*TO BE DONE*.
**A.** In the Exchange licensing discussion, how much does Exchange Online Archiving cost per month?
**B.** Reproduce word for word the stretch of the Exchange licensing discussion from "At less than" through "for the info.".

=== PAGE EXCERPT ===

Otherwise you're forever stuck at 100GB for the Online Archive as well?
No sir, the mailbox sizing and archival features are Exchange Online Plan 2.

So pricing beyond this is monthly commitment pricing

Microsoft 365 Business Standard NCE is $15 / month
Microsoft 365 E3 NCE is $27.60 / month
Exchange Online Plan 2 is $9.60 / month

So you save $3 / month / user doing it my way. Which isn't much, and it does cost you Conditional Access and a ton of other stuff. But if you're spreading that out over a bucket of mailboxes it adds up.

The archival features come with the Exchange Online Archiving license, which is included with Exchange Online Plan 2.

Exchange Online Archiving is $3 / month, and just bumps the archive mailbox up from 50 to 100gb, and turns on the retention features. This one doesn't get the expanding archive, but Plan 2 does.
 
No sir, the mailbox sizing and archival features are Exchange Online Plan 2.

So pricing beyond this is monthly commitment pricing

Microsoft 365 Business Standard NCE is $15 / month
Microsoft 365 E3 NCE is $27.60 / month
Exchange Online Plan 2 is $9.60 / month

So you save $3 / month / user doing it my way. Which isn't much, and it does cost you Conditional Access and a ton of other stuff. But if you're spreading that out over a bucket of mailboxes it adds up.

Ah I see .. but E3 also opens up encrypted mail too which is nice (I think?)

I'm usually dealing with less than 5 accounts per tenant that might need the 100GB upgrade so I can see how it would add up over 500 boxes, and the way you are doing is the correct way to do it. That is good information. I didn't learn until today that I can keep someone on Business Premium and just bump their exchange license up to plan 2.

At less than 5 per tenant that need the bump to 100GB and living in CA ... $3 is relatively nothing, but it is still to know what the best practice is here, thanks for the info.
 
Ah I see .. but E3 also opens up encrypted mail too which is nice (I think?)

=== RECORDED DATA ===

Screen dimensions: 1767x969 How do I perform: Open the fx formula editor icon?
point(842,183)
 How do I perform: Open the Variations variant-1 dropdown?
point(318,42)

===

*ANSWERS FOR THE EXERCISE*.
**A.** $3 per month.

**B.**
At less than 5 per tenant that need the bump to 100GB and living in CA ... $3 is relatively nothing, but it is still to know what the best practice is here, thanks for the info.